David proposes tax acceptability as his way out of the problem, although he doesn't seem to be entirely convinced by this explanation. (I've never liked the tax-acceptability theory, as I wrote here. )

But there may be another solution to the backwards induction problem. I'm going to show that the market establishes the value of modern fiat money under a CPI standard in the exact same way that it establishes the value of a very familiar instrument; the standard corporate bond. Since corporate bonds are not subject to the backwards induction critique, then by analogy neither should fiat paper. What follows is a gradual progression from the one to the other with the aim of showing that if you can value a bond you can value a Federal Reserve note.

1. Start with a company, say Apple, that in addition to issuing corporate stock issues bonds. These are regular bonds. Each of them has a recurring quarterly claim on a nominal quantity of Apple income as well has the right to a final return of principal upon maturity. Should Apple be liquidated, bond holders get a first claim on whatever remains of the business. The market takes these terms and conditions into account and establishes a market price for the bonds. Pretty standard stuff.

2. A few years later Apple converts some of its bonds into bearer form, ie. they are printed on paper and transferable by hand, while leaving the rest unaltered. It issues these bearer bonds in both small denominations like 1/10, 1/4, 1, 5, and 10 units, as well as large 100 and 500 denominations. Attached to each bearer bond is a series of coupons. To receive interest, the bond owner detaches the coupon and brings it to Apple each quarter in return for a dollar payment.
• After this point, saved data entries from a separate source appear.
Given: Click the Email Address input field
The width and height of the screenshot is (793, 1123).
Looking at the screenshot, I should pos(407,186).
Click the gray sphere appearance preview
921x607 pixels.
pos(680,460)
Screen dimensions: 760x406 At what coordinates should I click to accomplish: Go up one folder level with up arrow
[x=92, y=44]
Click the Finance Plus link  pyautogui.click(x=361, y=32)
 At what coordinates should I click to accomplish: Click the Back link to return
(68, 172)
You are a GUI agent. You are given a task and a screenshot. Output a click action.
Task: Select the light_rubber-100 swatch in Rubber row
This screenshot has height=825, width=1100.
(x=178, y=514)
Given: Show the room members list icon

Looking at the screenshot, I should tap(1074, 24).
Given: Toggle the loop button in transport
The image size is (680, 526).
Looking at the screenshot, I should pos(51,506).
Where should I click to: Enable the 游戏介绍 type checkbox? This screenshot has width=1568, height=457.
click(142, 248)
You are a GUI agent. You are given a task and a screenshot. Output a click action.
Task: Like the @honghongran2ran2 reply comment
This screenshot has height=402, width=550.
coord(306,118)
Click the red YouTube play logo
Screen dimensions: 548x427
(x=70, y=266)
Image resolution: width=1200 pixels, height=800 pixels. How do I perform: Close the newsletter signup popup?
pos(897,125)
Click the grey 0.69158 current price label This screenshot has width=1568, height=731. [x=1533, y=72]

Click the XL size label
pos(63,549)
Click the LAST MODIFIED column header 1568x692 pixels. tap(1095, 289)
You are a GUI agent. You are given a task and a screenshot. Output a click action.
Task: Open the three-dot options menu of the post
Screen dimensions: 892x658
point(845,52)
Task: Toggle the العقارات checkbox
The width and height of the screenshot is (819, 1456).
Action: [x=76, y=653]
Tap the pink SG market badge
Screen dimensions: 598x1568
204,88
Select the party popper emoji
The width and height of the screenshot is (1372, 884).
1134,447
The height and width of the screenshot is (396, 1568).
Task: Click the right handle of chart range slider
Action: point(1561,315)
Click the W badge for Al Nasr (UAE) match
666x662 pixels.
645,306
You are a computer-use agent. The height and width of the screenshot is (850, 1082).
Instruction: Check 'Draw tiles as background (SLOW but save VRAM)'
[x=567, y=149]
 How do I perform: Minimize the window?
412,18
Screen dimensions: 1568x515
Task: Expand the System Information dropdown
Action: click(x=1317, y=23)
Despite these changes, the market continues to value bearer bonds in the same way as the firm's regular bonds. Still pretty standard.

3. Next Apple ceases to periodically redeem its bearer bonds when they mature, converting them into perpetual bearer bonds. A perpetual is not as valuable as an equivalent series of redeemable Apple bonds, but the market can still establish a positive price for a perpetual debt instrument as easily as it can a fixed term bond.

4. Say that Apple begins to accept these perpetual bearer bonds as payment at Apple stores. Other merchants copy Apple. Bearer bonds become a highly liquid exchange medium. A liquidity premium develops, with Apple bearer bonds often trading at a higher price than Apple's regular bonds, despite the former being perpetual instruments. (Apart from the unusually large liquidity premium on bearer bonds, this is still pretty standard stuff.)

5. As the liquidity services thrown off by Apple's perpetual bearer bonds grows, Apple realizes that it can reduce the coupon rate it offers without losing too many investors. Apple eventually ceases paying any interest at all—owners of bearer bonds are sufficiently happy with the liquidity return provided by the bearer bonds that they do not require a pecuniary return. The bonds have effectively become "cash", or 0% yielding paper notes.

The market values these no-interest bonds in the same way they do the normal bonds. Both have first dibs come final liquidation of Apple. The difference is that whereas the regular bonds are fixed term, bearer bonds are perpetual; regular bonds pay interest while bearer bonds don't; and the bearer bonds carry a large liquidity premium whereas the regular bonds are illiquid.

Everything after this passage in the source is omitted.